Enter Stephen Greenhalgh, the leader of Hammersmith & Fulham, who suggests: why don’t we just declare the estates ‘not decent neighbourhoods’ and knock them down? So, in June, he published the council’s 20-year plan which proposes doing just that to 3,500 good quality family homes. But where do the people go? Greenhalgh, in the pamphlet Principles of Social Housing Reform, says not our problem, and calls for the abolition of social housing by a future Tory government.

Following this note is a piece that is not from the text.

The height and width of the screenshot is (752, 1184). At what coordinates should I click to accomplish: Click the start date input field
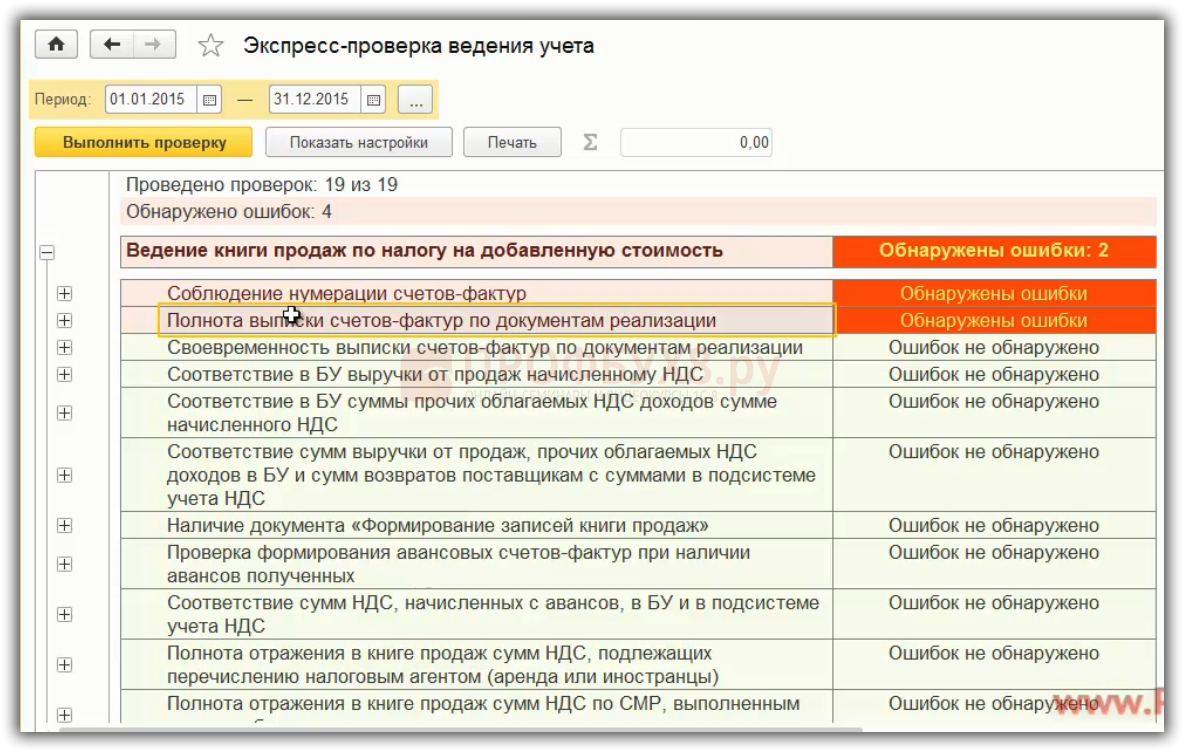(x=150, y=100)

Rents to rise to market levels, no security of tenure, no right to buy, no duty to house the homeless, no capital investment in housing. Like Daniel Hannan’s NHS, this is a vision of housing without the state. Over drinks and canapés he sells it to shadow housing minister Grant Shapps, who holds the only Tory seat with more council housing than Hammersmith & Fulham. Estates are ‘barracks for the poor’, their residents ‘hard to get rid of’, so ‘knock it down and start again’.
How this must appeal to David Cameron. But will he buy it? If he does, the lives of 8 million will be thrown into chaos in an act of social engineering and gerrymandering of which Shirley Porter could only dream.